Trade pays tribute to 'kindest Scottish literature advocate' Brian Hamill

Trade pays tribute to 'kindest Scottish literature advocate' Brian Hamill

Industry figures have paid tribute to Glasgow-based publisher Brian Hamill, "one of the kindest advocates of Scottish literature".

Hamill, who founded Glasgow-based imprint The Common Breath, was reported missing from his home earlier this month. Police officers were called to the River Clyde in Glasgow on Monday morning and recovered a man’s body. Formal identification is yet to take place but Hamill’s family have been made aware, police said. 

Publisher Laura Jones paid tribute to Hamill's kindness and enthusiasm. The publishing director of 404 Ink and interim publisher at Dead Ink told The Bookseller: “Brian was by far one of the most enthusiastic, hard-working, and kindest advocates of Scottish literature and literature more generally, who was only getting started with The Common Breath. Swapping emails late at night, we were recently hashing out minute typesetting details in 'passing through' before going to print, making sure it was up to his high standard. He would always sign off saying 'thanks, friend' and you really felt it. It's a tragedy that we will not see more from him, as a publisher or as a friend.” 

White Rabbit publisher Lee Brackstone told The Bookseller: "The death of Brian Hamill who founded the literary website and independent publisher The Common Breath is something to be mourned by the whole literary community. In just two years Brian had established The Common Breath as a vital force on the independent publishing scene. He was a risk-taker with the sensibility of a true believer. He loved literature and his commitment to the contemporary Scottish literary scene from giants such as Kelman, Kennedy and Warner to new and unpublished voices was unfathomably profound.

"The Common Breath existed in a continuum which includes City Lights, Black Sparrow Press, and Rebel Inc: publishing emerging from the depths of the counter-culture. His publishing legacy is a handful of beautiful books published with an intrepid and fearless spirit; but we have also lost a sharp critical mind and a gifted writer who I have no doubt would have gone on to publish his own fiction to acclaim. Brian valued the community that literature creates and understood intuitively that this is how publishers connect books with readers, building loyalty and trust along the way."

Brackstone added: "It’s in the name, The Common Breath: a young man who believed in the common currency of ideas and the radical, oxygen-giving power of language. To have lost him is a tragedy.’

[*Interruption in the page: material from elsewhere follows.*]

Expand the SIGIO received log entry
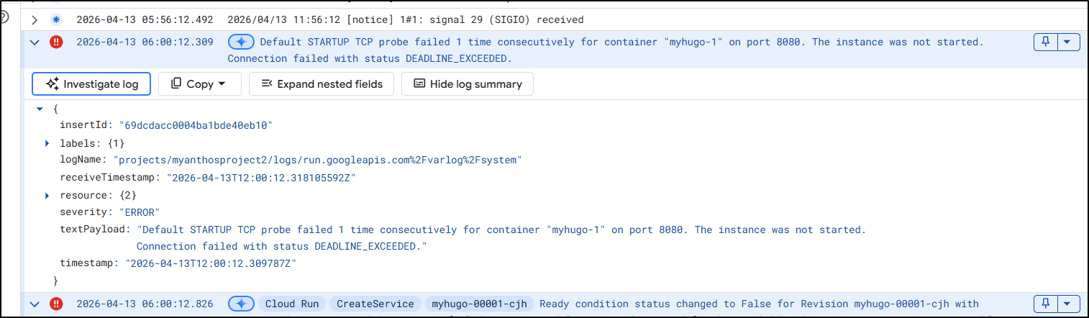1089x318 pixels. click(34, 19)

Writer Samina Chaudhry tweeted: “Deeply saddened to hear this. Spent four years with Brian Hamill in a writing class. Good natured and humorous. Progressive, a champion of working-class literature, proud of his roots and the Scots language. No words to say how much he'll be missed.” 

The news comes a month after Hamill’s publishing venture was profiled in The Bookseller as part of “Glasgow’s buzzy literary scene”. The publisher's list includes reissues of lost classics such as Tom Kromer’s 1935 novel Waiting for Nothing and passing through, a collection of unpublished prose and poems by the late Glaswegian poet Tom Leonard. 

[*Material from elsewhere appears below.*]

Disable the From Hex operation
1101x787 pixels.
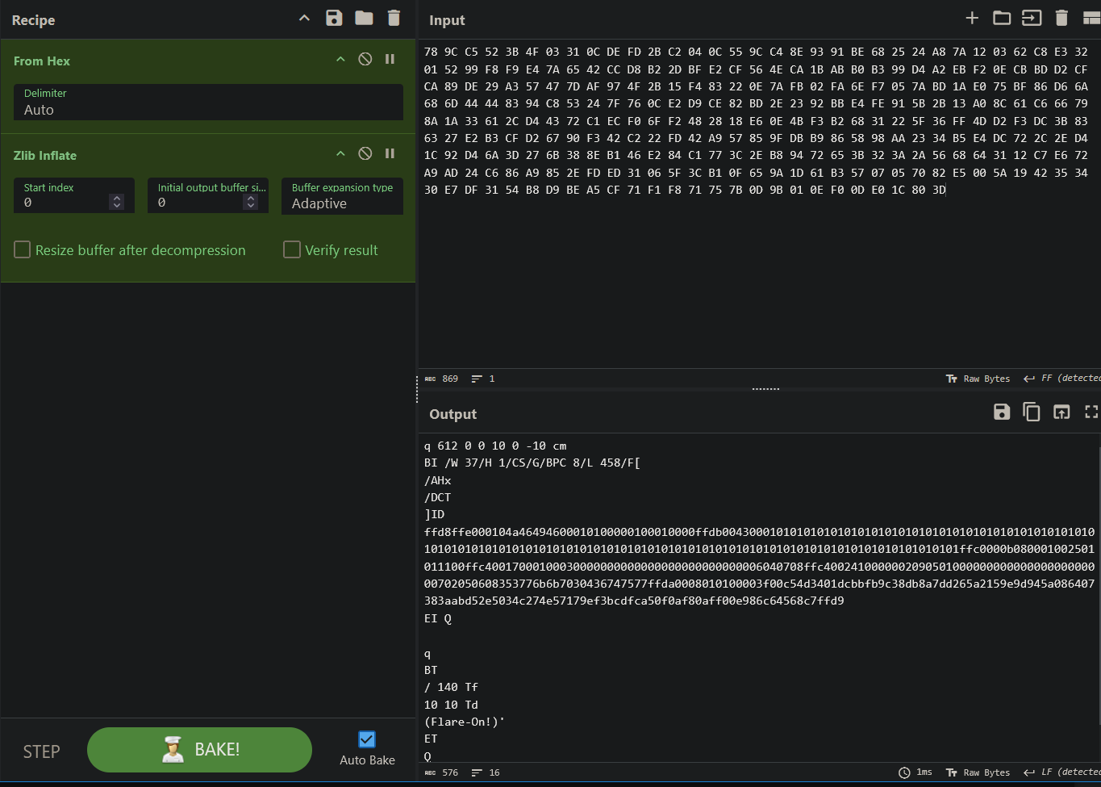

Hamill told The Bookseller’s managing editor Tom Tivnan about how he was inspired by micro-indies of previous decades including Kevin Williamson’s Rebel Inc, which first published Irvine Welsh: “I love the ethos of doing it yourself because nobody else is doing it in quite the way you want it, or quite the way you think it should be done. Don’t bother conforming to the literary ideals of others, no kowtowing or complaining, just do it all yourself instead, and folk will get on board.” 

The publisher and writer also believed that Glasgow co-existed effectively with the rest of Scotland’s publishing scene. He told The Bookseller last month: “The issue of ‘London-centrism’ in publishing exists because London is big enough and rich enough to have an unwitting myopia all of its own. Edinburgh isn’t a huge financial and cultural powerhouse in quite the same way; I’ve always found it a very welcoming and stimulating literary place. But the advantage to being a Glasgow publisher is that there are many, many great writers scribbling away, and this city seems to have that same DIY mindset as lies behind The Common Breath. There are always things happening here, folk getting stuff done. It’s quite a place.”